I was in heaven. At the suggestion of the maître d’, I ordered the five-course set menu. And as he started translating from the German, my head began to swim. “To start,” he said, “yellowfin tuna and mackerel, the tuna baited in star anise and served with oysters, tips of passe-pierre … then Breton lobster cooked in a crustacean butter and served on green asparagus, with small squids. …” I thought of Sarah back at Buchinger, and our cups of broth. “The main course, quail, charcoal-grilled and served with a mash of tomatoes and artichokes … a slightly smoked marrow … the cheese course and then dessert of cherries from the region, marinated in port wine sherry and filled with a hazelnut stone … served with elderflower ice cream and a granite of sour cherries.”

It was just as Francoise had predicted — every bite was an explosion in my mouth. Pushing some of the quail and mash onto my fork, I thought, This is pure pleasure. Leo Tolstoy may have said that the refusal of food “is more than pleasure, it is the joy of the soul,” but poor Leo never got to taste Harald Wohlfahrt’s cooking. I ate everything — the portions were small — and drank a split of wine, a delicious white from Karl H. Johner in the Baden region.
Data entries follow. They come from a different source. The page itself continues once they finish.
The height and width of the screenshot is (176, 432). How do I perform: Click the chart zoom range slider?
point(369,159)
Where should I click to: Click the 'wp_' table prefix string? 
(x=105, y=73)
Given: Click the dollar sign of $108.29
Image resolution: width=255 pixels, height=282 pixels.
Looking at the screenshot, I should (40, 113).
When I got up from the table, it was 3:30 p.m. I felt great, not the least bit full. Then I went for a long walk in the valley. The next morning, at breakfast, I stuck to oatmeal, ignoring the big German buffet at the Traube Tonbach. Later, I headed to the Bareiss for lunch by its three-star chef, Claus-Peter Lumpp. That meal was also sublime, playful in its flavors and colors. And at each hotel, I adored the scene: the returning families, the afternoon cakes on the terrace.

But it is also true that I couldn’t wait to join that other great German tribe — the hikers in the Black Forest. I was up at dawn to walk, and out again in the afternoon. I went five miles. So Francoise needn’t have worried; in the end, Buchinger’s philosophy prevailed. And what was that philosophy? Cleansing the body of bad toxins? Gaining self-control? Finding inner peace?

Ja-ja-ja. It was all that and something besides — time. If you’re not filling up huge portions of your day with eating — or your brain by thinking about food — then you have more time for other stuff.

You may even discover hidden talents. Shortly after I returned from my trip, I received an email from Miriam Bredella. Miriam is a remarkable woman — chic, German-born, an associate professor of radiology at the Harvard Medical School. I met her at Buchinger. She was on her first fast, with her mom. Miriam is actually doing research with fasting volunteers in Boston to study the effect of fasting on different kinds of body fat. But that’s not why I mention her. Miriam took the art class, among other activities. “I hadn’t drawn or painted since I was in middle school,” she said. “I just started drawing with charcoal and painting with my fingers. It was like meditation. It was one of my highlights.” And, almost as a token, she attached the paintings for me to see. They were of boats and the sun on Lake Constance.